──────── AVAILABLE DATA ────────

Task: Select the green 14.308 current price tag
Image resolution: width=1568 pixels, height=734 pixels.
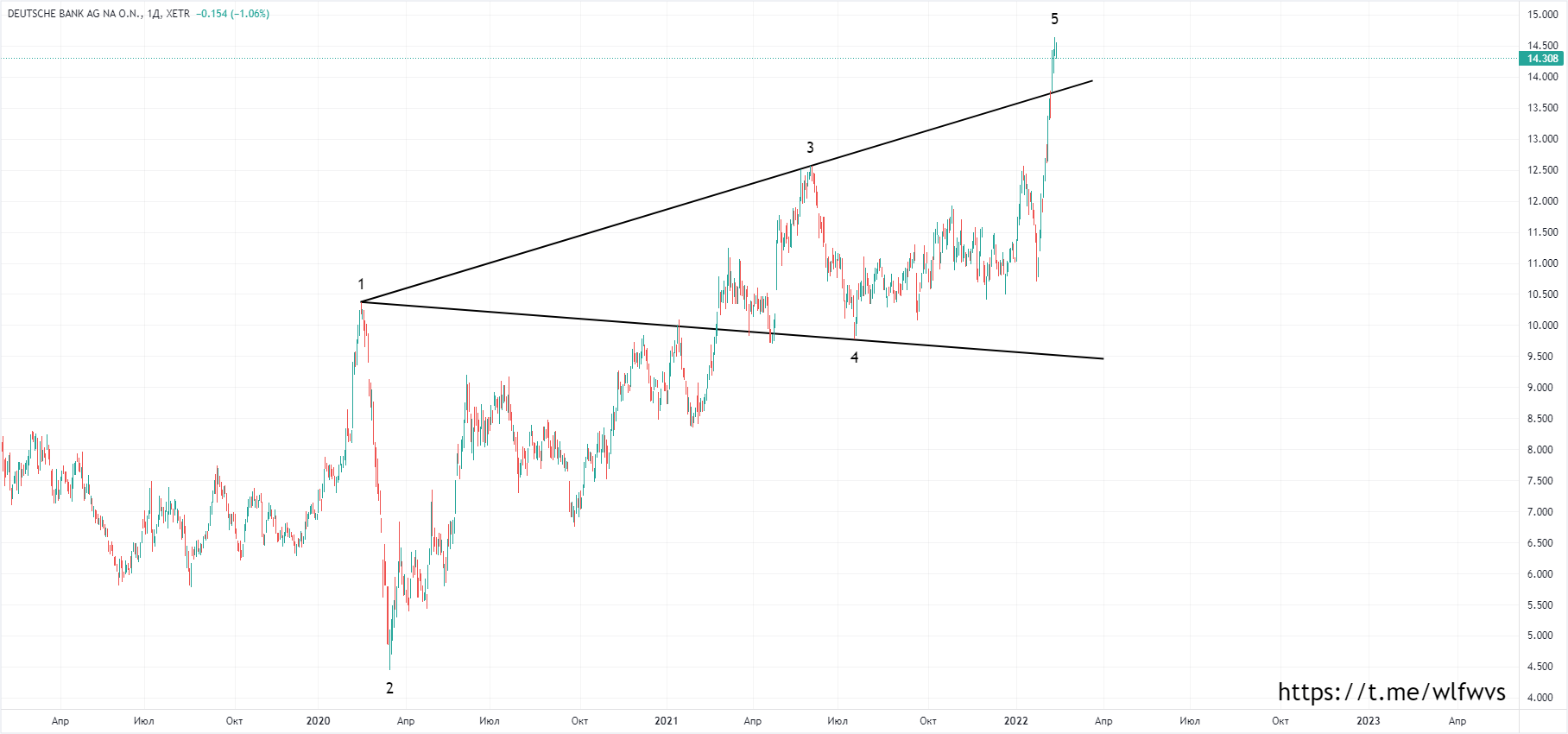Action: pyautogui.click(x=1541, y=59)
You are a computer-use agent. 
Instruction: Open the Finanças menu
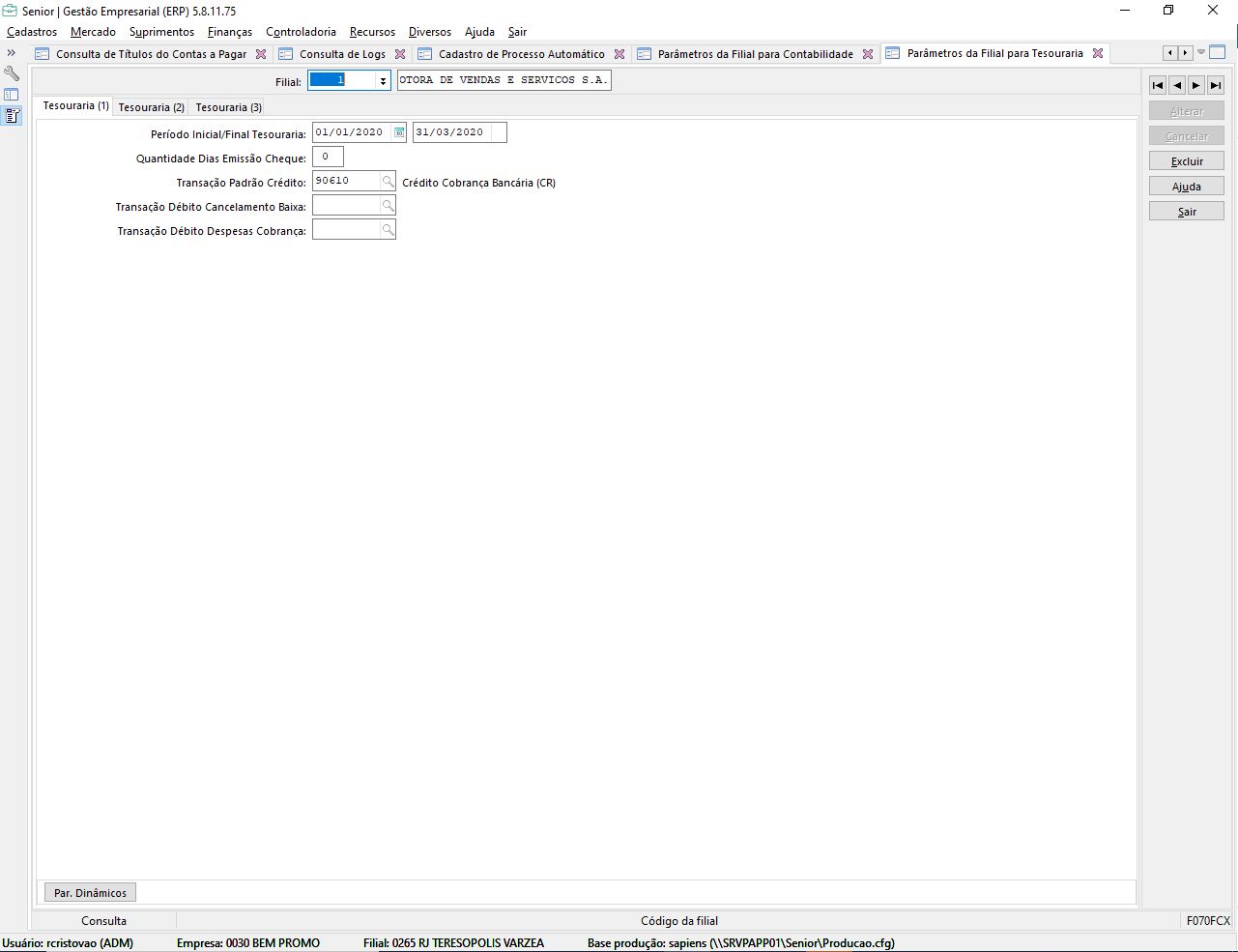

────────

What is needed is an exact output of the records above, with every picture left out.

Task: Select the green 14.308 current price tag
Image resolution: width=1568 pixels, height=734 pixels.
Action: pyautogui.click(x=1541, y=59)
You are a computer-use agent. 
Instruction: Open the Finanças menu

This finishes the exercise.